Problem to work on
Please output exactly the part of the records below that opens with the line containing "Given: Click the orange info icon" and closes with the line containing "Collapse the Namenskategorien", both lines included, and nothing else.

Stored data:

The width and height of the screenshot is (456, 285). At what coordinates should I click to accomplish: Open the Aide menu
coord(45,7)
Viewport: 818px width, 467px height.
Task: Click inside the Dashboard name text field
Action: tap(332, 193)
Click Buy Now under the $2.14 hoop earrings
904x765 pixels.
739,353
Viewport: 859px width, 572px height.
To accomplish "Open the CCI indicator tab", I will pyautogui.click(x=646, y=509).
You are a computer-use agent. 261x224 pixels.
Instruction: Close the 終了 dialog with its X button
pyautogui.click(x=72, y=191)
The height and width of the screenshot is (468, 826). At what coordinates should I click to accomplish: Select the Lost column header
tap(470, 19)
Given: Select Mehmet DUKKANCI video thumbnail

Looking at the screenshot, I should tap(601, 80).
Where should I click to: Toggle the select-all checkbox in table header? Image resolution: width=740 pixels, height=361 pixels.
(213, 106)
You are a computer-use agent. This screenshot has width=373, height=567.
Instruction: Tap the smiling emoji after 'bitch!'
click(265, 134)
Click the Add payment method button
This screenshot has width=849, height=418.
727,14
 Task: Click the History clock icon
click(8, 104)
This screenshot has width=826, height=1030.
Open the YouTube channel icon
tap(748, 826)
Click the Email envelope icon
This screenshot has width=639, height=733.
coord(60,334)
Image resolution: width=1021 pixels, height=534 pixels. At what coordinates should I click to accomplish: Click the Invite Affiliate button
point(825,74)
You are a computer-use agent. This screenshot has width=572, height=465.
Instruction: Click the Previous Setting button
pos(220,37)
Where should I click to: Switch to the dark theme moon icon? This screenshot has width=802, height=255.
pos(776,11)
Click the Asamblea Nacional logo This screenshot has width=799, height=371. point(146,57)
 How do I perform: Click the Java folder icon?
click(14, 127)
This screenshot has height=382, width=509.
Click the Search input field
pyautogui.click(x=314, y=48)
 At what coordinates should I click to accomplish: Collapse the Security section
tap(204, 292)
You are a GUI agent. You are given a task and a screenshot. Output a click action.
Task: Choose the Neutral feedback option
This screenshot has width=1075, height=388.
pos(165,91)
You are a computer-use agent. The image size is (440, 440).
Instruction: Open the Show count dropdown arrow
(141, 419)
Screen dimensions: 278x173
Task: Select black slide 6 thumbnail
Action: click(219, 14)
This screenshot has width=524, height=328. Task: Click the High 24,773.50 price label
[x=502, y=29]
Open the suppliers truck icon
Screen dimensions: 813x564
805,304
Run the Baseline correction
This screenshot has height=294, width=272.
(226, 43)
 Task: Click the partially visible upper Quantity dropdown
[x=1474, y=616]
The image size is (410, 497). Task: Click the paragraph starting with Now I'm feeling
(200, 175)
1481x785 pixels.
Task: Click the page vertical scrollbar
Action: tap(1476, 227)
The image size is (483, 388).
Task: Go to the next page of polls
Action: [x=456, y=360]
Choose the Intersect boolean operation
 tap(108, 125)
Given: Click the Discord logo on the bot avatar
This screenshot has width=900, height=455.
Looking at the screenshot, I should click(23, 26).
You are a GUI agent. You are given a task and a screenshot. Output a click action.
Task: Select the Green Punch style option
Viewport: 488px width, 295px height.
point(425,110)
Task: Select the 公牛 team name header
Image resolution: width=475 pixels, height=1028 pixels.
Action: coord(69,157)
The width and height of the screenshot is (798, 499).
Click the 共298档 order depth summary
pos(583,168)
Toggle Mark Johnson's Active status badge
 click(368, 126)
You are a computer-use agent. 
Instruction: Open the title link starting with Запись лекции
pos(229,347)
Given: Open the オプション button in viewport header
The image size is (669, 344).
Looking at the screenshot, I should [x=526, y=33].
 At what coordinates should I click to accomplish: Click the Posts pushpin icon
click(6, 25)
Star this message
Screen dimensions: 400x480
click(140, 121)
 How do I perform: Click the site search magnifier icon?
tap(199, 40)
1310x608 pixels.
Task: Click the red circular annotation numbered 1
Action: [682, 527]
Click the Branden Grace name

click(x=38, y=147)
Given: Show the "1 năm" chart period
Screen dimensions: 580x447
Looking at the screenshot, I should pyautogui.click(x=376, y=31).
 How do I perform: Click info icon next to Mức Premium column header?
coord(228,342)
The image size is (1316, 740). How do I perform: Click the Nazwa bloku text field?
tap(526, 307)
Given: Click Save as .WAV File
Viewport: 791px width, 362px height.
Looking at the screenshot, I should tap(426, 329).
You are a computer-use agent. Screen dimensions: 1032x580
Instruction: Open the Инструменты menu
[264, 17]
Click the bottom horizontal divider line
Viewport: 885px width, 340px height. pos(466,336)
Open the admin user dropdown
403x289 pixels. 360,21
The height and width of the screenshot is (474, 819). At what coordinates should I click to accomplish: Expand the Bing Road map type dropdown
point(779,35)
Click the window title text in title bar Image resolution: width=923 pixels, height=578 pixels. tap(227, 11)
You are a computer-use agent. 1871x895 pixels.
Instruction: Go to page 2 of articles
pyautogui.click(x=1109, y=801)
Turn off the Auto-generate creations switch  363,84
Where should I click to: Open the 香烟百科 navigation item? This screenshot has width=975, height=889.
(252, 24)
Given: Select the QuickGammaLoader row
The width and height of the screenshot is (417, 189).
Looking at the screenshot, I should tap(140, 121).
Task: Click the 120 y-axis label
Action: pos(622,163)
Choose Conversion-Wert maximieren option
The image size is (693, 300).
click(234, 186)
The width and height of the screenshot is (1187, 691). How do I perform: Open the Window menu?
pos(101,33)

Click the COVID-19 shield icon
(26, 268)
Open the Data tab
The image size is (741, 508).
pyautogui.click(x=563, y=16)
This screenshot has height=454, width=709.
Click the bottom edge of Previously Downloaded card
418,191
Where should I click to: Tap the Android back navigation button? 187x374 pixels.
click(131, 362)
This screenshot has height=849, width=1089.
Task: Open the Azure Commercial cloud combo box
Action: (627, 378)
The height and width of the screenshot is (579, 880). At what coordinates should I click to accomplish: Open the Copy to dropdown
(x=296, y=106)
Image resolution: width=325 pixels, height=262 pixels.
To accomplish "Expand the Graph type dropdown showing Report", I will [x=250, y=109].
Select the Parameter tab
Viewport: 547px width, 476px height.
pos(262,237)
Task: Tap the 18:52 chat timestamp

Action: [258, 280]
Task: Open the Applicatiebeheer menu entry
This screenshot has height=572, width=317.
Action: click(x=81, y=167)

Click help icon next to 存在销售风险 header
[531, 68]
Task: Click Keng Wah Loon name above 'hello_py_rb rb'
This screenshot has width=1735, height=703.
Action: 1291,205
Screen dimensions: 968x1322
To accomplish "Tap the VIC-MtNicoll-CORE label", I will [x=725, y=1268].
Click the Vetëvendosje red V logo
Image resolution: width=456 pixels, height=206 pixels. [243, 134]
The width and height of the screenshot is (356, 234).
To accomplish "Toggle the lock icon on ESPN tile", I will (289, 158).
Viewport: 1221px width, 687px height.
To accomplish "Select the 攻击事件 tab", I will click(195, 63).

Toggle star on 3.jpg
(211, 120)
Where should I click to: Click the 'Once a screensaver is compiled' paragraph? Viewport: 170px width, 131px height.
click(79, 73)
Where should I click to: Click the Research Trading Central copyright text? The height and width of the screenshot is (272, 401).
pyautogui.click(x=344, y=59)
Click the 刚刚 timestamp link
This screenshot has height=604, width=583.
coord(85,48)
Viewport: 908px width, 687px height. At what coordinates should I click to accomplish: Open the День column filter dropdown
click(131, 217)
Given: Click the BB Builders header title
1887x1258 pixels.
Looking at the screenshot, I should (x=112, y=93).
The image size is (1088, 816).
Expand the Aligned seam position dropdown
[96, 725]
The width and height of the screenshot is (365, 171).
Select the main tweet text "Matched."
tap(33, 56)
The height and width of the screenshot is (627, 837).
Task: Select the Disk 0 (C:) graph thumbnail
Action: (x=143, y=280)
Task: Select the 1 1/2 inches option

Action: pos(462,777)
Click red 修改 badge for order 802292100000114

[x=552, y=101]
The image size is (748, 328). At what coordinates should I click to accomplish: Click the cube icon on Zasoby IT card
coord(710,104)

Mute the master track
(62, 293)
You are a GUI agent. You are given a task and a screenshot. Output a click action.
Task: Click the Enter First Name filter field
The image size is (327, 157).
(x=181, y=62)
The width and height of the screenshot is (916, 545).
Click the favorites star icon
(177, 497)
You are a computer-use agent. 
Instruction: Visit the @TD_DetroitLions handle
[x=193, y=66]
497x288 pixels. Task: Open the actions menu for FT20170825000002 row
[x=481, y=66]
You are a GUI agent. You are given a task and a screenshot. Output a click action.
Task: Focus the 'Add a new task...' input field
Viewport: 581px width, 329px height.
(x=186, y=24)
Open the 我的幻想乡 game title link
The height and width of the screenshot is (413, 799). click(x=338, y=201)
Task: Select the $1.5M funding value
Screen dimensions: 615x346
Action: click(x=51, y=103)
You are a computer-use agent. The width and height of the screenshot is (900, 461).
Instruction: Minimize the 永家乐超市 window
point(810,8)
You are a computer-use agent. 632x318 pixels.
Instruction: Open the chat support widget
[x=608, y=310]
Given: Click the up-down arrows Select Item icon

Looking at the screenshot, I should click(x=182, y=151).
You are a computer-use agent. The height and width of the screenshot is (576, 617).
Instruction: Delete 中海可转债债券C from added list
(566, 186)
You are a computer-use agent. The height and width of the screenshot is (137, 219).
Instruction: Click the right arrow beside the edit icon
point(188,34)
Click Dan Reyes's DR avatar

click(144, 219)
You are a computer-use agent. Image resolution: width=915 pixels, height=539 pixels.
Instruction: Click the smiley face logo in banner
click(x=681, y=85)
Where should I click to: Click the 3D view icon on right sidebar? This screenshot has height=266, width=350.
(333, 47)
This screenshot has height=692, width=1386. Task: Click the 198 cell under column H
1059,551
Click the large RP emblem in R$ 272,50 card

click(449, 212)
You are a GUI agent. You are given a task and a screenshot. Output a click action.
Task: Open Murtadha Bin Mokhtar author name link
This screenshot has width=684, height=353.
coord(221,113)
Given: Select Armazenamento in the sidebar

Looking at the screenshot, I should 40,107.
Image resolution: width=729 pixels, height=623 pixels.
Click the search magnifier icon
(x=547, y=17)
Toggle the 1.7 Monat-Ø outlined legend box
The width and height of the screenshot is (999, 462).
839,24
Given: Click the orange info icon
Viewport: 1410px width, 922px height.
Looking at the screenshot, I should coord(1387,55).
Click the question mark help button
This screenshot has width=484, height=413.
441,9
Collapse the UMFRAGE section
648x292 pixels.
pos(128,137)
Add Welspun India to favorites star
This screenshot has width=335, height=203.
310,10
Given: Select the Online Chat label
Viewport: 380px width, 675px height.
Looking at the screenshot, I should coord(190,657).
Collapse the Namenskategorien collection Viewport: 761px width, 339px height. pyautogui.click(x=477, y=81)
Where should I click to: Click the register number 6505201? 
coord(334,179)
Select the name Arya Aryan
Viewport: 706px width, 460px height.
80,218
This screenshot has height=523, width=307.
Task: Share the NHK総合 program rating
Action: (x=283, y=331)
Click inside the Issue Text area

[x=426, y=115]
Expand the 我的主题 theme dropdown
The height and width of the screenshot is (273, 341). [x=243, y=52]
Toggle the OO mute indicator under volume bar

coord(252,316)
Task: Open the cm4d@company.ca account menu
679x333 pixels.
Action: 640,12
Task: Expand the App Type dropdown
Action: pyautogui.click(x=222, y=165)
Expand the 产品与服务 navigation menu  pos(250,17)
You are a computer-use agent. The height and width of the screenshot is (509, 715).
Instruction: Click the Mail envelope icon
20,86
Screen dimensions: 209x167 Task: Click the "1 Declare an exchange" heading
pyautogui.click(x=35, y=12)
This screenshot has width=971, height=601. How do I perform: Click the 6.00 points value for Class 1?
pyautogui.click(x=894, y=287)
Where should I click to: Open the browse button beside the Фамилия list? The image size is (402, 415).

Result of this exercise
Given: Click the orange info icon
Viewport: 1410px width, 922px height.
Looking at the screenshot, I should coord(1387,55).
Click the question mark help button
This screenshot has width=484, height=413.
441,9
Collapse the UMFRAGE section
648x292 pixels.
pos(128,137)
Add Welspun India to favorites star
This screenshot has width=335, height=203.
310,10
Given: Select the Online Chat label
Viewport: 380px width, 675px height.
Looking at the screenshot, I should coord(190,657).
Collapse the Namenskategorien collection Viewport: 761px width, 339px height. pyautogui.click(x=477, y=81)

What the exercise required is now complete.